Au moins Le Grand Soir préserve-t-il un espace où on peut remiser l’autocensure au placard sans trop craindre d’être pris pour un fou.
Chacun ses entre-soi ; et ses malgré-nous.

09/03/2025 09:52 par xiao pignouf

d’où vient ce faux souvenir (appelé "effet Mandela") ?

Un mensonge dure dans le temps soit parce qu’il a été répété ad nauseam et qu’on a fait taire toute réfutation, soit parce qu’il contient une part de vérité.

Ici, il s’agit de l’épisode dit du « dégel cubain », entre 2015 et 2017, lors duquel les relations entre Cuba et les EU se sont réchauffées et l’embargo s’est — légèrement — assoupli.

Ce que cachait ce revirement était probablement de l’ordre d’un changement de stratégie vis-à-vis du castrisme par la reconnaissance que la politique du blocus n’avait eu aucun effet sur son maintien au pouvoir.

Trump mit illico un terme à ces « gentillesses ».

09/03/2025 11:08 par legrandsoir

Trump mit illico un terme à ces « gentillesses ».

Trump a renforcé le blocus avec plusieurs centaines de nouvelles mesures.
Puis Biden a (re)mis Cuba sur la liste des pays qui "parrainent" le terrorisme - ce qui a des impacts énormes.
Puis Biden l’a retiré de la liste, juste avant la fin de son mandat.
Puis Trump l’a remis.
Puis Trump a ajouté des sanctions contre ceux qui font appel aux médecins cubains...
Un petit pas en arrière, deux pas en avant.

09/03/2025 10:21 par Jérôme Dufaur

"ceux qui voient le monde à travers les médias dominants parlent d’un monde qui n’existe pas. D’où la difficulté de communiquer avec eux." Cette phrase est terriblement juste. Et le pire est que cela vaut très largement.

J’ai pu entendre 2 personnes, de bonne foi, biberonnées aux médias dominants, vivant à 11 000 km l’une de l’autre et qui ne se croiseront jamais, dire exactement la même chose à propos de la situation en Ukraine : "Poutine est un fou dangereux qui a attaqué l’Ukraine sans raison". Autrement dit, recracher le storytelling dominant comme s’il s’agissait d’une parole d’évangile et sans avoir le moindre recul critique.

La question est donc : que faire ? (pour qu’ils ne voient plus le monde à travers les médias dominants et qu’ils commencent à le voir tel qu’il existe).

Apporter une réponse à cette question est très complexe.

Mais à ce qu’y paraît il y a des professionnels de la politique et du syndicalisme (plus ou moins temporairement soustraits à la nécessité de perdre sa vie à la gagner) dont c’est le boulot.
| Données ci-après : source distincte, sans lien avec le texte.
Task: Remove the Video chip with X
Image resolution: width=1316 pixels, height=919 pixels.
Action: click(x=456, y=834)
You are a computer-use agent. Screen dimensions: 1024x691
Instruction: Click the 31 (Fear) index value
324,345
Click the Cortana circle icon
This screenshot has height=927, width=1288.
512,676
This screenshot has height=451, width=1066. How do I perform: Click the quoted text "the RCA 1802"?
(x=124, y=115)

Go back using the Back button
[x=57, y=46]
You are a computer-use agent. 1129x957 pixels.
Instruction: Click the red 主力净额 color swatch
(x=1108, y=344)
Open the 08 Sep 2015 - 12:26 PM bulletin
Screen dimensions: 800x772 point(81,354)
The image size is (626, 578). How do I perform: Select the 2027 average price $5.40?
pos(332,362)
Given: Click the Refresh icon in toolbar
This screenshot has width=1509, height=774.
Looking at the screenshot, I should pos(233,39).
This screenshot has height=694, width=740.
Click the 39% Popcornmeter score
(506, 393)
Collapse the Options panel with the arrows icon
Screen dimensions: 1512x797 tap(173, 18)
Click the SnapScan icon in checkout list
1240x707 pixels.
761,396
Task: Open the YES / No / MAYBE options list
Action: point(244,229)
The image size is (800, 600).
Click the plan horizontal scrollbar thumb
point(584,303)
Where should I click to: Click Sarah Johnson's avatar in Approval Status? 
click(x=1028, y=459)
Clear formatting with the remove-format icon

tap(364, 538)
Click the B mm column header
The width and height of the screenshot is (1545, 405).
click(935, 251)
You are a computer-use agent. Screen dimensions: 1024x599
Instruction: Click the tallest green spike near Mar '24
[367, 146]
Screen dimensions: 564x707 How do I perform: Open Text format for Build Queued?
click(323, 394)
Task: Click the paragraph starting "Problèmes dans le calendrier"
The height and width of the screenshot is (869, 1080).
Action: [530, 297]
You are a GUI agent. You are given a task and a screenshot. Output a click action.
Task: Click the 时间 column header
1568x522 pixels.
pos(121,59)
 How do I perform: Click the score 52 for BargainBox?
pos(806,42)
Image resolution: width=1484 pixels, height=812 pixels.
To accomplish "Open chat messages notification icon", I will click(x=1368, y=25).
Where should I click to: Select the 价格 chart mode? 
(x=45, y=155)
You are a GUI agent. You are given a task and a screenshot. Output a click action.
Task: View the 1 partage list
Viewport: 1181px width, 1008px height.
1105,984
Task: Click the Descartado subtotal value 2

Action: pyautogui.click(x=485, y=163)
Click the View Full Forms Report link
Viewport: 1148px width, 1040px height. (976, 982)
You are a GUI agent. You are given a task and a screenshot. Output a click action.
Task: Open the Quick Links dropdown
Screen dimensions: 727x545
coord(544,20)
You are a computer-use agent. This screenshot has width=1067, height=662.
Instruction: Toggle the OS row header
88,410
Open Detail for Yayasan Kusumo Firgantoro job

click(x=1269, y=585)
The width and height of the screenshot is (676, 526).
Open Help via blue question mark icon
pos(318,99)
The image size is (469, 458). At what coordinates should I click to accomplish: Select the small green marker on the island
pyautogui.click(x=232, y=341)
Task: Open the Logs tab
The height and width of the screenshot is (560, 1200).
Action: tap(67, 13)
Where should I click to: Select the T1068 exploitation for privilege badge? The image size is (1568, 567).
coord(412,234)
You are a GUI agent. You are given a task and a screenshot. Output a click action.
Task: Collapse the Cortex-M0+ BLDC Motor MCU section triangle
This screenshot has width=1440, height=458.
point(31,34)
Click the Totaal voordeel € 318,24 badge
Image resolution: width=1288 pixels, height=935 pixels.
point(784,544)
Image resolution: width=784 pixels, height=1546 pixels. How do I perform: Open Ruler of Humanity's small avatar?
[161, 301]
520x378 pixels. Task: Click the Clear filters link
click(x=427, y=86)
Cruel euphémisme de constater que - quels qu’ils soient - ils ne font pas le boulot depuis très, trop, longtemps.

10/03/2025 14:56 par Zéro...

@ Jérôme DUFAUR,

Je me suis toujours interrogé sur l’étonnante constatation de trouver des gens, éloignés géographiquement, avec LEURS problèmes spécifiques et ne se connaissant pas, ayant les mêmes idées sur tout...

Je crois que c’est, naturellement, tout simplement impossible !

Ce ne peut être que le résultat d’un travail de sape, une manipulation de masse !!

Regardez, même ici, malgré un fond commun de Gauche radicale, nous parvenons à ne pas toujours nous entendre ; comment des gens qui n’ont RIEN en commun le pourraient-ils si quelque chose ne se tramaient pas à leur insu pour les pousser à avoir la même approche de tous les problèmes ?!!

11/03/2025 11:55 par CAZA

Déjà ça a été vu sur LGS .
Mais à revoir pour le plaisir des yeux et des oreilles .
Castro et Mandela à la Havane .
https://www.youtube.com/watch?v=i2UkQGTTqlI

Mandela fait la leçon à ceux qui se croient le centre du monde des droits de l’ Homme .
https://www.facebook.com/watch/?v=353825685065530

11/03/2025 15:17 par Ida

Merci pour vos mots justes, comme d’hab un article super.